=== DOCUMENT SEGMENT ===

When designing custom labels, sellers have a very limited space to work with. And because the packaging and labeling of products plays such an important role in grabbing the attention of shoppers, it is essential to make sure that every inch of the space is used strategically. Many people struggle with deciding which elements they should include, with an obvious concern being that the label will look too crowded or cluttered. However, determining whether or not a QR code would be an effective use of label space can be difficult - and there is no one simple answer. Generally, though, it depends largely on the type of good it is, as well as what industry it exists within.

For example, a lot of the QR code's recent popularity can be attributed to the increased demand for more transparency in food and beverage labels. As Food Dive pointed out, one of the biggest initiatives that have fueled the use of scannable label technology is SmartLabel, a proposed solution to mandatory labeling regulations, such as the new GMO law, that makes it so companies let consumers know all the ingredients and sourcing information they may want to know without directly printing it on the product package. There have been mixed feelings about this strategy, with some arguing that using QR codes is unfair and inefficient because it favors only the shoppers who have smartphones. It's safe to assume that the SmartLabel advocates, which represent a large portion of food and beverage companies, prefer this method because having to disclose the use of certain ingredients or materials in a product may imply it isn't a healthy option, therefore hurting sales.

QR Code Controversy

The benefits of using QR codes and other digital technology in labels are easy to see when you consider how complicated and complex the regulatory environment can be. For example, according to Computerworld, wine makers can legally add as much as 200 ingredients to their wine products without disclosing the use of them on the label.

However, when it comes to deciding whether or not to print QR codes on your labels, there is another important question to consider: Will consumers actually use them? Food Dive reported that, in 2014, 34 percent of consumers in the U.S. had used QR codes while they shopped and that, between 2014 and 2015, the number of scans made per person increased an average of 7.5 percent. Furthermore, the source noted, Hershey conducted research on SmartLabels and found that the general consensus among participants was that the QR codes are valuable when they provide information that the shopper wants to know, rather than a promotional video or marketing content.

===

■ **EXERCISE INSTRUCTIONS**
• A. From the passage on QR codes in product labels, reproduce the portion starting at "QR Code Controversy" and ending at "on the label.".
• B. Continue the passage on QR codes in product labels from the point where it stops.

=== DATA PROVIDED ===

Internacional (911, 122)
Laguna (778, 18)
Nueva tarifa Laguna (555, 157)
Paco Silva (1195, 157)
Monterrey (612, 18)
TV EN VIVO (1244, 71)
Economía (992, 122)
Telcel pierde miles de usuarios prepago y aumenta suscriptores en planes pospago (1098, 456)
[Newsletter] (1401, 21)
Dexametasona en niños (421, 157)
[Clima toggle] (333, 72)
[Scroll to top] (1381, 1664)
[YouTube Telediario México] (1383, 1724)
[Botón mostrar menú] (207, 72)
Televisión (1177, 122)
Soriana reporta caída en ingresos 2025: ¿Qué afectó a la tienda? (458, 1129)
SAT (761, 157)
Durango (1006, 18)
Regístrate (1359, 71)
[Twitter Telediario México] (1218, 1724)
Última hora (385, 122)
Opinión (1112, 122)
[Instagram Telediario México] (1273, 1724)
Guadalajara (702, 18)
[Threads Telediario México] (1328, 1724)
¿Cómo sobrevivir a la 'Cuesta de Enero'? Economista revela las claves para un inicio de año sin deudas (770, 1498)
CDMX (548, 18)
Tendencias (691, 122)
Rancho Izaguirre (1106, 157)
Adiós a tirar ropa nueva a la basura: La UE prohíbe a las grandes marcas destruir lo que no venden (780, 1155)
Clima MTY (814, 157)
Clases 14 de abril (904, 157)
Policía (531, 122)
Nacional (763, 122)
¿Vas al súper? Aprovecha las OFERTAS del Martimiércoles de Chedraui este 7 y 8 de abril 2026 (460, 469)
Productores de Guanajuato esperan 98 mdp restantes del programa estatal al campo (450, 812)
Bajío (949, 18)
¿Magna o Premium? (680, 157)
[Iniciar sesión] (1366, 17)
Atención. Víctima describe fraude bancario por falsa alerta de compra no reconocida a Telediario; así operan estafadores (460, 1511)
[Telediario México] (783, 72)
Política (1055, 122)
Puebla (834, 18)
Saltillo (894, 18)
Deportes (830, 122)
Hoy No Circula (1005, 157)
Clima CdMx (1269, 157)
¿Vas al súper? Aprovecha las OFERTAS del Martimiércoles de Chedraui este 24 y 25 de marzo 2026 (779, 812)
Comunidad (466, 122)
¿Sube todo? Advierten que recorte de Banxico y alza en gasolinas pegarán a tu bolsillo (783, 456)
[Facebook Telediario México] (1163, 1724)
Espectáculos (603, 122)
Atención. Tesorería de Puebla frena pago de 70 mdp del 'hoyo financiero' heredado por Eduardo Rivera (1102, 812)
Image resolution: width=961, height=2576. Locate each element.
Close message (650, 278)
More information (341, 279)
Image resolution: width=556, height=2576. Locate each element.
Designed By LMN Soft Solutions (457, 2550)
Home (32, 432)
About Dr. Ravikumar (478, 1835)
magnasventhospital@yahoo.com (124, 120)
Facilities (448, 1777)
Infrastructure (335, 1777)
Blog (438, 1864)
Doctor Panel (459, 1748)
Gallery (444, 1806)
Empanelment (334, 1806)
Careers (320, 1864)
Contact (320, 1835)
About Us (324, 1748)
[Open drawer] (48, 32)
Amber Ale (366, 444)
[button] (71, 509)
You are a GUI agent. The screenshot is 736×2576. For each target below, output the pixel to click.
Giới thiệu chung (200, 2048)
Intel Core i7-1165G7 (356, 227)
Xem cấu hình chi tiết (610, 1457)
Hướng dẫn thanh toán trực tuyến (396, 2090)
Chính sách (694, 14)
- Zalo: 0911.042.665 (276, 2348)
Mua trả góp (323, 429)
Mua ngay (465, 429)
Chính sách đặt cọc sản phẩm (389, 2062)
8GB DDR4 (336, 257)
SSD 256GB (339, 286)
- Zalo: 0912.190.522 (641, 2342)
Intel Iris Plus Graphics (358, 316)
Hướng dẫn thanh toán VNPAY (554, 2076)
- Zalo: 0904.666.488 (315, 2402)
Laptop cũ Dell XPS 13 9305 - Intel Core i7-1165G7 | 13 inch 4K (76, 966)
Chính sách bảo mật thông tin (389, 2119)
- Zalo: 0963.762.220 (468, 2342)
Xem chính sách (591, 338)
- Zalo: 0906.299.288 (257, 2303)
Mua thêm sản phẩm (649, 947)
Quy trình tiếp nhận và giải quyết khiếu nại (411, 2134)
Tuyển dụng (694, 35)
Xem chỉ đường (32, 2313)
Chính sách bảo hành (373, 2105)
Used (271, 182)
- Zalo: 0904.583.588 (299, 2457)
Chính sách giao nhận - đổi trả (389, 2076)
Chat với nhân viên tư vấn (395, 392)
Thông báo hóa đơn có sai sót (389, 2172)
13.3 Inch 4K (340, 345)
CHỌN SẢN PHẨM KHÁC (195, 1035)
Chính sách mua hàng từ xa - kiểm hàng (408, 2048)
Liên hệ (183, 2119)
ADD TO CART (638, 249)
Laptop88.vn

===

■ **ANSWERS FOR THE TASKS**
• A.
QR Code Controversy

The benefits of using QR codes and other digital technology in labels are easy to see when you consider how complicated and complex the regulatory environment can be. For example, according to Computerworld, wine makers can legally add as much as 200 ingredients to their wine products without disclosing the use of them on the label.

• B.
On the other hand, The Center for Food Integrity released research report findings that showed only about 8 percent to 9 percent of consumers prefer to receive food information from QR codes. Most preferred instead to have this information available on the product label or package, especially if it relates to the health or safety of the item.

"When we did qualitative work, how consumers want to access information is almost as diverse as the number of consumers, which creates both an opportunity and a challenge," CFI CEO Charlie Arnot explained to Food Dive.

Important Factors To Consider

The important takeaway from the research findings is that, if you are going to include a QR code in the design of product labels, it is crucial to make sure that it is one that provides the consumer with valuable information. Furthermore, in order to determine this, it is necessary to first gain a sound understanding of what exactly your audience and potential customers find meaningful in regard to the type of item you're selling. For example, if it is food or beverages, using the QR code to offer them detailed listings of the ingredients and nutritional values may be a good idea.

Another key factor to consider is whether or not your target audience uses smartphones and, if so, how. Understanding not only the technology-related activity but the purchasing behavior and patterns of your ideal customers is necessary in determining whether QR codes make sense for your product labels.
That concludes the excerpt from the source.